Kirk Warren: What I experience professionally and what I teach have evolved together. By interconnecting the two I believe that I've been able to keep fresh as a teacher while avoiding stagnancy as a designer. I can't imagine not changing over time. I think it is like being a shark, if you stop you die.

I'm hungry. I constantly read. I'm terribly curious. I'm interested in new technologies and how they can connect with the traditional. I want to know what is next and what is possible. The little boy in me is very alive.

Cliff Eyland: Can you talk about your art and your own history as an artist?

Kirk Warren: I've always been interested in poster design from the early 20th century and mid-century modernist design especially where illustration is used (particularly WPA work). I also have a love for Japanese prints and the design within the compositions. Elements of these influences can be seem in my most recent work.

As a designer I've taken on a broad range of clients and projects. Recently I've begun to focus on corporate identity and iconic imagery. I discovered a long time ago that I'm not the type of designer that can layer imagery like the post-structuralists/deconstructionists that I followed while doing my under-graduate work. The process I developed was to take the complex and make it simple.

I'm at the point in my career where I'm not afraid to be confrontational and stick to my vision of what a design can be and where it can go. Any design can go through a number of people or committees, the vast majority of which are visually illiterate, and you have to be tenacious to see it through. It is shocking that we live in a milieu shaped by design where people lack the most fundamental skill set to understand it. Education has become an important part of my design practice.

I started off at a design studio where I took on large projects immediately and where my employer saw my employment as another level of my education. After several years I felt it was time to go off on my own. It was often a struggle but I learned a lot along the way.

My creative history is scattered. I constantly want to go in another direction. I get bored of my successes. I'm interested in challenge and in change. It is better to be lost than found because when you're lost, you're looking and aware.

Cliff Eyland: Can you talk about your art in this exhibition?

Kirk Warren: Design projects like this don't come along very often. The Winnipeg Trail Association requested the design of a sign system for recreational trials in and around the city of Winnipeg. The system uses iconic illustration that pertains to either a historical or natural (flora or fauna) aspect of a trail.
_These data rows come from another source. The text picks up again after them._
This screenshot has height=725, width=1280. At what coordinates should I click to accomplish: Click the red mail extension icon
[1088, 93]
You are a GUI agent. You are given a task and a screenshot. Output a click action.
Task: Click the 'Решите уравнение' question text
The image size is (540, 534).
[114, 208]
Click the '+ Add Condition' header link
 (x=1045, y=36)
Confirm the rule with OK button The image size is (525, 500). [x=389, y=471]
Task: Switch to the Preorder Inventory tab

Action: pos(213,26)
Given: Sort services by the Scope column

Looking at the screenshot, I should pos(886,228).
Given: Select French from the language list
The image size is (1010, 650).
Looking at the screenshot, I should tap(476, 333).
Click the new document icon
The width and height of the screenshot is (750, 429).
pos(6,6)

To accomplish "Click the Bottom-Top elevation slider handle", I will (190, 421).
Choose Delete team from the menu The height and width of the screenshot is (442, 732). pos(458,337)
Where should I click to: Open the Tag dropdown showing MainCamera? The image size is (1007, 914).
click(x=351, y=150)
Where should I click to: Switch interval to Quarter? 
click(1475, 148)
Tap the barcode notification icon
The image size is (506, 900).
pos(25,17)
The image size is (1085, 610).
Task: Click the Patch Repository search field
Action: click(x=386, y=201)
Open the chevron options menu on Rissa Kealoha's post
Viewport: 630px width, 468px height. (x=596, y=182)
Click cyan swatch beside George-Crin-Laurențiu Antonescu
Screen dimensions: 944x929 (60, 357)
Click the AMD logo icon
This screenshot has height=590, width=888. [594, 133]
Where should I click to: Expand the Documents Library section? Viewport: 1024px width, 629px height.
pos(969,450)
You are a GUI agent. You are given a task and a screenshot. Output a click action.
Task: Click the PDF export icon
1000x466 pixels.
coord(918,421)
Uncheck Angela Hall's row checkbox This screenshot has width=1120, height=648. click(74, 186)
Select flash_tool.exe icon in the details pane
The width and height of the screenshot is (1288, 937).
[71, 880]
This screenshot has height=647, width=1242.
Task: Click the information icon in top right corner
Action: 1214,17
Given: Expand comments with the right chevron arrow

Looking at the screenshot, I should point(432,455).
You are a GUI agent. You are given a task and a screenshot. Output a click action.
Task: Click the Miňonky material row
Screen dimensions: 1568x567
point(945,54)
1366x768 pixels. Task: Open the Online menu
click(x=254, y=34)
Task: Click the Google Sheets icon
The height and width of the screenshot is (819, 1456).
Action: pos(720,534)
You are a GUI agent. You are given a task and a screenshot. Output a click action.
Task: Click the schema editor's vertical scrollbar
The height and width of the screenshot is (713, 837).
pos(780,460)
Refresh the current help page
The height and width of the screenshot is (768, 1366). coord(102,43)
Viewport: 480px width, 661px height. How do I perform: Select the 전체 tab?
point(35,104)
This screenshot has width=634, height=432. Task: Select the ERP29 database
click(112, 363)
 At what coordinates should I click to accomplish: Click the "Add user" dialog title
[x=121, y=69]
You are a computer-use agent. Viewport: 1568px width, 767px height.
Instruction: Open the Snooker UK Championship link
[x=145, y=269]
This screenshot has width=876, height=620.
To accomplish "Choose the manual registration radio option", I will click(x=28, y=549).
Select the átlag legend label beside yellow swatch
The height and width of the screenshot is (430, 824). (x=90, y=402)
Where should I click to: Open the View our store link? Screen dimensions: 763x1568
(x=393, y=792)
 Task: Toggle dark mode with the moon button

Although I wasn't conscious of it at first, the series shows an influence of depression-era WPA (Works Progress Administration) posters.

My desire was to produce a series of consistent yet unique designs that were contemporary but referenced a period of design where the work was produced "for the people" and "the greater good". The designs are functional in that they adhere to universal design principals but are also aesthetically pleasing and interesting from a formal perspective.

The colours are not representational or are a couple of steps removed from what they should be. I didn't want the system to be dated or cliched because of the colour pallete.

I've been amazed by how positively these have been embraced by the various trail groups and my client (who has been wonderful). It is a good thing we're all happy because we're going to have to live with these for the next twenty years!